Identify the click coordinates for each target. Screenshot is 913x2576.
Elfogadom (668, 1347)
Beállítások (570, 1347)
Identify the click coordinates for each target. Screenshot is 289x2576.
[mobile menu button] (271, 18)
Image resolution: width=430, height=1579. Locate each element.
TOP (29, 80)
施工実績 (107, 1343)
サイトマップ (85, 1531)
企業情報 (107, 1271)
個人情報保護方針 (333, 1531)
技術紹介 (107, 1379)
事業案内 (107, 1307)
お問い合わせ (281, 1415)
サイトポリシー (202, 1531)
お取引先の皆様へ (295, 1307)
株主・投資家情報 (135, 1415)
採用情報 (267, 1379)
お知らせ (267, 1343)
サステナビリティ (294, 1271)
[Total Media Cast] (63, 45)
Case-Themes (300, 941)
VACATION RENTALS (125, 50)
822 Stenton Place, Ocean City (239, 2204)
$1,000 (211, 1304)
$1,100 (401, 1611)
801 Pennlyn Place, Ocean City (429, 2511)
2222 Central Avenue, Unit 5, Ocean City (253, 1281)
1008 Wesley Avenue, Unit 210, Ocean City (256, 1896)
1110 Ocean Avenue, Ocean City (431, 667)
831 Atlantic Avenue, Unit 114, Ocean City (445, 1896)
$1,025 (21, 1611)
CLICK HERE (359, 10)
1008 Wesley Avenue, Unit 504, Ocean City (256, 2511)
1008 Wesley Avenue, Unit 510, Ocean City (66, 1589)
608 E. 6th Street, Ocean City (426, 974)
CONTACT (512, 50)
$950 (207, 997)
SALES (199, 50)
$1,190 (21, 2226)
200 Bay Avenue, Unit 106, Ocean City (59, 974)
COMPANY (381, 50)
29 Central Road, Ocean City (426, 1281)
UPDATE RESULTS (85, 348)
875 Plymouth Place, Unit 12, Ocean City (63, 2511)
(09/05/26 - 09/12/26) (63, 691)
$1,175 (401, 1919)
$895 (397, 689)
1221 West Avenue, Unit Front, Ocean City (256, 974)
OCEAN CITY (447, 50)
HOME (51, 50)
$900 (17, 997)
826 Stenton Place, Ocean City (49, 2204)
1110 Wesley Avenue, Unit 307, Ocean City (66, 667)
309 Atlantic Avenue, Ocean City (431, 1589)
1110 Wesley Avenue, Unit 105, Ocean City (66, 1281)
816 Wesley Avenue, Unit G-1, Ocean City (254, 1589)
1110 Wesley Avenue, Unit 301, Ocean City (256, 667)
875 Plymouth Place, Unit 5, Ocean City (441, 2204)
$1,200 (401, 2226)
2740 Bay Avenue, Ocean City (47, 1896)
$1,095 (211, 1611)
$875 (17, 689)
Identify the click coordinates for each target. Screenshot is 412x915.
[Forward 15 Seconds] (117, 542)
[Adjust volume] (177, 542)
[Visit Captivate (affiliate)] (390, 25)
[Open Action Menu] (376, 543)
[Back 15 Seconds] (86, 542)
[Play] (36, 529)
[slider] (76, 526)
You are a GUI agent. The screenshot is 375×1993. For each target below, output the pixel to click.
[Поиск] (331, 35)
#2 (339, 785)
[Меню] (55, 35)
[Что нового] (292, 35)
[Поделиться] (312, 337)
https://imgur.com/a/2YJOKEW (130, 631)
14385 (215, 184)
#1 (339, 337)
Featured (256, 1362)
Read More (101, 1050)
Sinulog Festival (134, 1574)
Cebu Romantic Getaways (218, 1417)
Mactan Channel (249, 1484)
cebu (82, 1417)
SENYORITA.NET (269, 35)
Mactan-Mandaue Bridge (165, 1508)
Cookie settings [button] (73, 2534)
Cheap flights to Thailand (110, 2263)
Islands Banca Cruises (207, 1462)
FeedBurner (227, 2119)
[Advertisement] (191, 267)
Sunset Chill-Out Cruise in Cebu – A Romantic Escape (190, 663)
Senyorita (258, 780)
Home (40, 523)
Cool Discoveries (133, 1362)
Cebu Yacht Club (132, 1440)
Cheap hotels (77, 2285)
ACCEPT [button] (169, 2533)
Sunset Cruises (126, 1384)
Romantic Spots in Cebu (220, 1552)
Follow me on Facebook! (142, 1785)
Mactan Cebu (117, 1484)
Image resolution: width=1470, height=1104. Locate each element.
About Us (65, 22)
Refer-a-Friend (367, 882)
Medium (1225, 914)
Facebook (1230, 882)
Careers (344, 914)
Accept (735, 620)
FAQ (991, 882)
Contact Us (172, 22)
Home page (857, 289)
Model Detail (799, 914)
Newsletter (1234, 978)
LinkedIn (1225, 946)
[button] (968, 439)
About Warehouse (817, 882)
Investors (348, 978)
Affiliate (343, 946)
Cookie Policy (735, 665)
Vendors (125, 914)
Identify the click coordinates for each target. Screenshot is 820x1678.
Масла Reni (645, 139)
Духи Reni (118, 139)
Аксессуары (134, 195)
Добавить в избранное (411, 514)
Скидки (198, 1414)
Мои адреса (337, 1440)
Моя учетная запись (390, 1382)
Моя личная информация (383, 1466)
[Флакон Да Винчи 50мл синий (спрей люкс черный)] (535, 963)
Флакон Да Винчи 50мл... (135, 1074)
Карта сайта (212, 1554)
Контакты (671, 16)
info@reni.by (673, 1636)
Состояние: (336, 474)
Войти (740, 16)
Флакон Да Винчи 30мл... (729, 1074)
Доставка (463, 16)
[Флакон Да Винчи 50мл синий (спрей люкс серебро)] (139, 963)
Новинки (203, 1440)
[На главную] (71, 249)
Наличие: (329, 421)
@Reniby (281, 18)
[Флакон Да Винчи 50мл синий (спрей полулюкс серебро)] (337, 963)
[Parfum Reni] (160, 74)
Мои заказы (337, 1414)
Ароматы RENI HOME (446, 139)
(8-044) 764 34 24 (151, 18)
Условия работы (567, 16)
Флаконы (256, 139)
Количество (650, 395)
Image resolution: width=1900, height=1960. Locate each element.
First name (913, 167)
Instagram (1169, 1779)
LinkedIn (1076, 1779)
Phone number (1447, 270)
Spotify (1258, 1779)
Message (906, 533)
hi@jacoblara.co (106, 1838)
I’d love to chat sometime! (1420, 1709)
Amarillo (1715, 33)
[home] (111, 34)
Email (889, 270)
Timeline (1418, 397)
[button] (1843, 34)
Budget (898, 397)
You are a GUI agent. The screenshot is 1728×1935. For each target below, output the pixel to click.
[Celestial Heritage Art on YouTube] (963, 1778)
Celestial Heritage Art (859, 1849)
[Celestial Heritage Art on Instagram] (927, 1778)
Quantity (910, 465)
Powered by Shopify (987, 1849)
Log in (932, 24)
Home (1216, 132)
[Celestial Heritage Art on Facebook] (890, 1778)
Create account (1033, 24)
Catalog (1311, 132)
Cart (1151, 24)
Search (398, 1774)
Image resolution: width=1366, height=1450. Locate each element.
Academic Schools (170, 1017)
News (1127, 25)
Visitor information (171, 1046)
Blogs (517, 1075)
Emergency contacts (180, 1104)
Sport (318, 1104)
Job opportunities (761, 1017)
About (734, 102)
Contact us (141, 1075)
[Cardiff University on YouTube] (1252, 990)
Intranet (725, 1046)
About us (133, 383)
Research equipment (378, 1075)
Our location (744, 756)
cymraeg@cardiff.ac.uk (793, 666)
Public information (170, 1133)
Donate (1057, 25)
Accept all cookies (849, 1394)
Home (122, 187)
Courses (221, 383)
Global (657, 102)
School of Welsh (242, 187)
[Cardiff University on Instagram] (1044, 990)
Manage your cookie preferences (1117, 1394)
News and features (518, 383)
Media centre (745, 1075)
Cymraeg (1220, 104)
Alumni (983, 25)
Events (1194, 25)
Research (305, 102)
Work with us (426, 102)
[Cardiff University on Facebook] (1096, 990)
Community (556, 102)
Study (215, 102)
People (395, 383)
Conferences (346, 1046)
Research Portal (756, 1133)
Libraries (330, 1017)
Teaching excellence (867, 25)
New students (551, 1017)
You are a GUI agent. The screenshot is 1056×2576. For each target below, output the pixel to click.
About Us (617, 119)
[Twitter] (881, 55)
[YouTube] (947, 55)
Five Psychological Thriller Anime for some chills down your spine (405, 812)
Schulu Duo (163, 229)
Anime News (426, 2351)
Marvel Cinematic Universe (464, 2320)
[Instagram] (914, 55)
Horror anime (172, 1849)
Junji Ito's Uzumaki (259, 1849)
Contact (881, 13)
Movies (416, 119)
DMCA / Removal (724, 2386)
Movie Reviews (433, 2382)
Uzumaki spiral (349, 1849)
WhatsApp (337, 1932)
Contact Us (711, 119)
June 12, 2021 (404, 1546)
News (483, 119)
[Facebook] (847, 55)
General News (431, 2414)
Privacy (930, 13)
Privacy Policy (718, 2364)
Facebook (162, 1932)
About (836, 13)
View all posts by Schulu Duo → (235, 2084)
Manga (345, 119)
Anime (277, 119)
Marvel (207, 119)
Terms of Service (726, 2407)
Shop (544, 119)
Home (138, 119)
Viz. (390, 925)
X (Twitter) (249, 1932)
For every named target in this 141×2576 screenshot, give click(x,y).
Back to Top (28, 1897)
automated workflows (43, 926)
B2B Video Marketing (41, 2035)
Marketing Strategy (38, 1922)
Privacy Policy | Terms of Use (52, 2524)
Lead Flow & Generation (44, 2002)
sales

********************

▸ **Work order**: Identify and extract each line of the listing that contains "Privacy".

▸ **Answer space**:
Privacy (930, 13)
Privacy Policy (718, 2364)
Privacy Policy | Terms of Use (52, 2524)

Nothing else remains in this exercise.